ZU BEARBEITENDE AUFGABEN:
(1) Stimmen die folgenden Aussagen mit der Filmkritik zu «Animal Kingdom» überein? Antworte jeweils mit Ja oder Nein und zitiere die entscheidenden Worte aus dem Text wörtlich. (a) Émiles Mutter verwandelt sich langsam in ein wildes Tier. (b) Der Film dauert 90 Minuten. (c) Beim Transport bleiben alle Wesen unter Kontrolle.
(2) Nimm die Filmkritik zu «Animal Kingdom» nach ihrem letzten Satz wieder auf und schreibe sie weiter.

LESETEXT:
Animal Kingdom Frankreich 2023 – 128min.
Filmkritik
Der Ruf der Wildnis
Das Leben ist Veränderung, aber «Animal Kingdom» treibt das auf die Spitze – hier werden Menschen zu Tieren. Der französische Regisseur Thomas Cailley zeigt, was die tierischen Mutationen für Angehörige und Gesellschaft bedeuten und erzählt eine spannende Geschichte über Freiheit, Toleranz und das Erwachsenwerden.
Eine rätselhafte Krankheit, bei der Menschen zu tierähnlichen Wesen mutieren, hält die Welt in ihrem Bann. François (Romain Duris) und Émile (Paul Kirchner) steht ein Umzug bevor, denn Émiles Mutter, die sich langsam in ein wildes Tier verwandelt, soll in einem speziellen medizinischen Zentrum untergebracht werden, das sich um solche Fälle kümmert. Beim Transport gibt es aber einen Unfall, bei dem die Wesen entkommen können. Während François alles tut, um seine Frau zu finden, entdeckt Émile bei sich selbst erste Anzeichen der Krankheit.
«Animal Kingdom» ist ein vielschichtiger Film mit einer spannenden Grundidee, die konsequent umgesetzt wird. Auf einer gesellschaftlichen Ebene wird die Sehnsucht nach Freiheit und Akzeptanz anderer Lebensentwürfe und Bedürfnisse in den Mittelpunkt gestellt. Auch wenn sich viele der Figuren um Toleranz und Offenheit bemühen, ist die Angst, Ablehnung, Hass und letztendlich auch Gewalt gegenüber den Wesen sehr viel lauter – eine leider akurate und somit umso schmerzhaftere Spiegelung unseres Zeitgeistes.

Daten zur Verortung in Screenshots
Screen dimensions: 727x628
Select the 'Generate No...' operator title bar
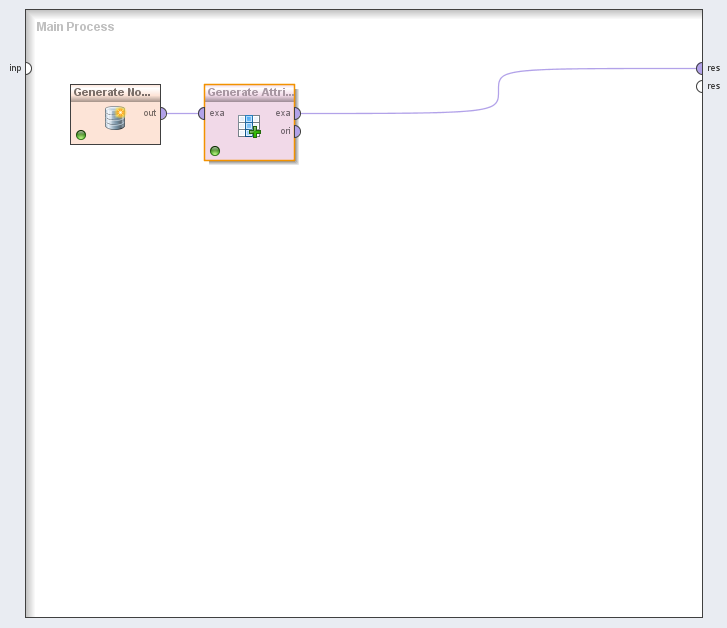[115, 92]
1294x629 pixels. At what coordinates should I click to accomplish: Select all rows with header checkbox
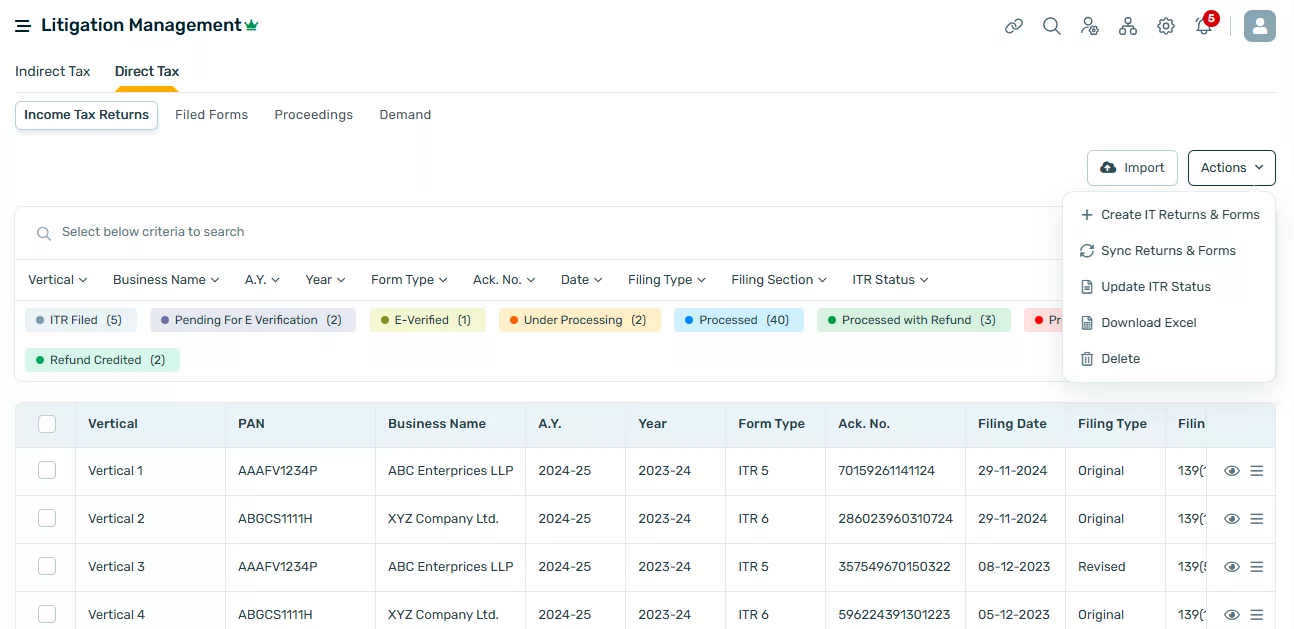click(47, 424)
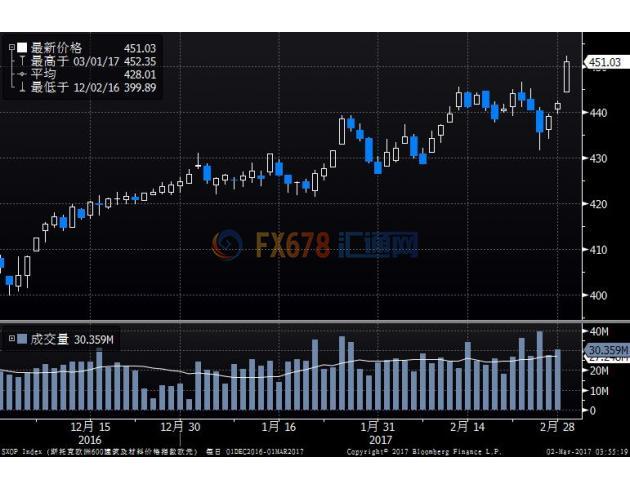Click the FX678 watermark logo icon
This screenshot has height=490, width=630.
point(226,245)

LÖSUNGEN:
(1)
(a) Ja: „Émiles Mutter, die sich langsam in ein wildes Tier verwandelt“
(b) Nein: „128min.“
(c) Nein: „Beim Transport gibt es aber einen Unfall, bei dem die Wesen entkommen können.“

(2)
Auf einer persönlichen Ebene verhandelt «Animal Kingdom» aber auch den schmerzhaften Prozess des Erwachsenwerdens. Hier entfaltet sich die Tragik der Geschichte vor allem in der Figur des Vaters François, der nicht nur seine Frau an die Wildnis verliert, sondern auch lernen muss, seinen Sohn loszulassen. Romain Duris und Paul Kirchner haben eine wunderbare Dynamik und sind ein sympathisches Vater-Sohn-Gespann, das sehr authentisch wirkt und seine eigene Sprache spricht. Umso dramatischer ist es, ihnen bei ihren Problemen und der unaufhaltsamen Verwandlung zuzuschauen.
Überzeugend gemacht und teilweise verstörend sind die körperlichen Veränderungen der Mensch-Tier-Wesen, die mitunter in Richtung Körperhorror wandern und für reichlich Zuckungen im Kinositz sorgen. Dank sehr gut gemachten Spezialeffekten und innovativen Charakterdesigns bevölkern in «Animal Kingdom» jede Menge bisher ungesehene Wesen die Leinwand. Manchmal grotesk, manchmal erhaben, aber auf jeden Fall ungewohnt, sind sie am Ende weder Mensch noch Tier, sondern eine ganz eigene Gattung.
Die Prämisse von «Animal Kingdom» ist ebenso beängstigend wie faszinierend und entwickelt eine ganz eigene Sogwirkung. Trotzdem beginnt die Geschichte irgendwann, sich zu wiederholen und büsst dadurch etwas an Spannung ein. Ein paar kleinere Straffungen hätten dem Film gut getan, obwohl die lange Laufzeit auch für die umfassende Charakterentwicklung gebraucht wird, die mehrere Figuren durchmachen müssen.